Find the line with "Image resolution: width=1442" in the entries below. Repeat it, every following line, and the line with "Click info icon beside", exactly and with nothing added.

□ □ □ □

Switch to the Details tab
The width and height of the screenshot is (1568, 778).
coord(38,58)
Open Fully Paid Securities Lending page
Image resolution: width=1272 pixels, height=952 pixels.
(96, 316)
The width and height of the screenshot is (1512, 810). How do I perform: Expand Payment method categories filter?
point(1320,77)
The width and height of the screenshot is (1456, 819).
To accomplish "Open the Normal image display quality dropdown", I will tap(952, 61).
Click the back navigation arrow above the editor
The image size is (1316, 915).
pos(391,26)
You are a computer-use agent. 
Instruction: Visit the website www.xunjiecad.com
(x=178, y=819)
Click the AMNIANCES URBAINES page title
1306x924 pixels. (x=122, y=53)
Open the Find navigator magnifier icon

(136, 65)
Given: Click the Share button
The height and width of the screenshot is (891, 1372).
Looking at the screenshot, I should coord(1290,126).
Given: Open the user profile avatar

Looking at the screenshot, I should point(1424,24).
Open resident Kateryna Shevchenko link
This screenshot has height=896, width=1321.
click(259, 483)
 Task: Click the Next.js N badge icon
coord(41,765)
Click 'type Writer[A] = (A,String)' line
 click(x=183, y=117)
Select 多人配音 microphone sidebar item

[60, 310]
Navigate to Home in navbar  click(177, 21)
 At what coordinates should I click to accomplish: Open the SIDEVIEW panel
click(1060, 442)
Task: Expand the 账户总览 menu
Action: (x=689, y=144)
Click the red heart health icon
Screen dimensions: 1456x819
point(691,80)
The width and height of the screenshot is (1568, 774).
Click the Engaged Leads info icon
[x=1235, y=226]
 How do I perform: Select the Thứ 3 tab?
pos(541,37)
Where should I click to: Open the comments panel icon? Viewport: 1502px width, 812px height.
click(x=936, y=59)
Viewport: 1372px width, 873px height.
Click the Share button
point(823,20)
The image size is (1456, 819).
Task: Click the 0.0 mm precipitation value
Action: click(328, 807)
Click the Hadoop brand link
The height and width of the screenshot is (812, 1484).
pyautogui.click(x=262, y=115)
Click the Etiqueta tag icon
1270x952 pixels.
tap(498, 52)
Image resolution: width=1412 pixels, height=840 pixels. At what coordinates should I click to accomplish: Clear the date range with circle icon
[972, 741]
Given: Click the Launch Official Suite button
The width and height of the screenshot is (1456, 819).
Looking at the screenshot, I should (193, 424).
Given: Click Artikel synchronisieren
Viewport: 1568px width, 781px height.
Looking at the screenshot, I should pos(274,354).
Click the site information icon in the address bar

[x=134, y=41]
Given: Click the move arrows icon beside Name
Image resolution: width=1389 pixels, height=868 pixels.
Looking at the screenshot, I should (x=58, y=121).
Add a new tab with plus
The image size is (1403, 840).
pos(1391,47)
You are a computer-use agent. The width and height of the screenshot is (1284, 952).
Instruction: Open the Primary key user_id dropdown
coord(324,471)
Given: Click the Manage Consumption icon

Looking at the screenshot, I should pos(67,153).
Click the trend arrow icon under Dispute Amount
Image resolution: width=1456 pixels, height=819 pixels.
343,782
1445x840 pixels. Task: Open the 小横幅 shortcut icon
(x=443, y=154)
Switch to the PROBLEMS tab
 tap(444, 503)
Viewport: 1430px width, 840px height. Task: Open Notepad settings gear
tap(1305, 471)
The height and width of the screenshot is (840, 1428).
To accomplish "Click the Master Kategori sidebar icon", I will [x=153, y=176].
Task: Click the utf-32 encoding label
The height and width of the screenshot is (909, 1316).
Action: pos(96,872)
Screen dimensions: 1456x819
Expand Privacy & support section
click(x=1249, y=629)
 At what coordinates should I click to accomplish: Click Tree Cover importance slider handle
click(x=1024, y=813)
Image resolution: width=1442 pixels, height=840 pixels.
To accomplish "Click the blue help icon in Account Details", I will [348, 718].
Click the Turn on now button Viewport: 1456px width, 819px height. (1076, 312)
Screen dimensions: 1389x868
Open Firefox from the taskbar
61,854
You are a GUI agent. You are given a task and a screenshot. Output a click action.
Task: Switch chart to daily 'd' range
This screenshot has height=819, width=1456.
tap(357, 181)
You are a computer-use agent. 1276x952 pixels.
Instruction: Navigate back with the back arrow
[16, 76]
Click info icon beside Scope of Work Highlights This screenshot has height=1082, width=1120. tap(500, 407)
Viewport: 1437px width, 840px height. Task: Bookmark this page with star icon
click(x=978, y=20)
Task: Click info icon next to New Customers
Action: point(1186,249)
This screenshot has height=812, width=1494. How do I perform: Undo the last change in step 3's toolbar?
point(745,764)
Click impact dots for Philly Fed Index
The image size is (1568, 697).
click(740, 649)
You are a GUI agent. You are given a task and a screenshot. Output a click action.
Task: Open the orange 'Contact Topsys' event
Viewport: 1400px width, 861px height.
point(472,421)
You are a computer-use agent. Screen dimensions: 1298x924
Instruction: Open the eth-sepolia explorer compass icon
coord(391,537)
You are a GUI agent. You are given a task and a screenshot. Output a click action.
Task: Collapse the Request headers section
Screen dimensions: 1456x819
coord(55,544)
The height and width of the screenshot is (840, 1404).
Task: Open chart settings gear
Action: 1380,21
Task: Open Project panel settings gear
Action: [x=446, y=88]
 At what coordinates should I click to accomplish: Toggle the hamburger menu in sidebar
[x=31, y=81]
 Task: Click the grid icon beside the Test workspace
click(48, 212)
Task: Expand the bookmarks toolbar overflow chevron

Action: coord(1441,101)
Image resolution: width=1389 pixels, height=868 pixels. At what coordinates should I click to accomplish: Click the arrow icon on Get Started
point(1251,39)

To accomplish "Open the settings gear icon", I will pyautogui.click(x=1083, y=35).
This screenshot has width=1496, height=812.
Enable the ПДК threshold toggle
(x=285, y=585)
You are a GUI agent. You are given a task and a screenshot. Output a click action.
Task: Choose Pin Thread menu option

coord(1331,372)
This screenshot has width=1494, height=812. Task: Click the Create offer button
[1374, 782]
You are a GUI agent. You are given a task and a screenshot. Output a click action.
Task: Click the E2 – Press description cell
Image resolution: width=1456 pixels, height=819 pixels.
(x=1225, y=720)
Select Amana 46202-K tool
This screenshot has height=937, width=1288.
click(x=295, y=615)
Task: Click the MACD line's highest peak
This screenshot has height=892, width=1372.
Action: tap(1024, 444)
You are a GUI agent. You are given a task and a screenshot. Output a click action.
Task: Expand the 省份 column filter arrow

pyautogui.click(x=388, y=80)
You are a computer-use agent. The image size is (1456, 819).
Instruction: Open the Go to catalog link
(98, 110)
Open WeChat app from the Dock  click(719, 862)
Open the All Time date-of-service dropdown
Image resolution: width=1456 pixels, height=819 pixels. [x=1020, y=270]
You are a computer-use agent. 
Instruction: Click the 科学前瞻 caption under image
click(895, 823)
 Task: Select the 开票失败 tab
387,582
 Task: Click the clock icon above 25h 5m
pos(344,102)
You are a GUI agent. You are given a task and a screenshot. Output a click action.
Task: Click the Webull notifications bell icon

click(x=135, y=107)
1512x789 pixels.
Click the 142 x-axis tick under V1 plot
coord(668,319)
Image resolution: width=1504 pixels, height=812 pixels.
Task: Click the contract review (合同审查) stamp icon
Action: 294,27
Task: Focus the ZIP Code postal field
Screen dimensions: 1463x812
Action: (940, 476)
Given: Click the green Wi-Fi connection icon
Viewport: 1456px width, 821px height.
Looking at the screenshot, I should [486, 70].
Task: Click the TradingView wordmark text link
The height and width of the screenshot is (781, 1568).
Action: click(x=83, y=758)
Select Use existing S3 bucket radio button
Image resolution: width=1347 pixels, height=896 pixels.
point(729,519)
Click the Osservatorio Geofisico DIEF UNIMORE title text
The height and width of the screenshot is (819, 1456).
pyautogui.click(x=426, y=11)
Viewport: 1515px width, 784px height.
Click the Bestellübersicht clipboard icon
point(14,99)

□ □ □ □

RESULT OF THIS EXERCISE:
Image resolution: width=1442 pixels, height=840 pixels.
To accomplish "Click the blue help icon in Account Details", I will [348, 718].
Click the Turn on now button Viewport: 1456px width, 819px height. (1076, 312)
Screen dimensions: 1389x868
Open Firefox from the taskbar
61,854
You are a GUI agent. You are given a task and a screenshot. Output a click action.
Task: Switch chart to daily 'd' range
This screenshot has height=819, width=1456.
tap(357, 181)
You are a computer-use agent. 1276x952 pixels.
Instruction: Navigate back with the back arrow
[16, 76]
Click info icon beside Scope of Work Highlights This screenshot has height=1082, width=1120. tap(500, 407)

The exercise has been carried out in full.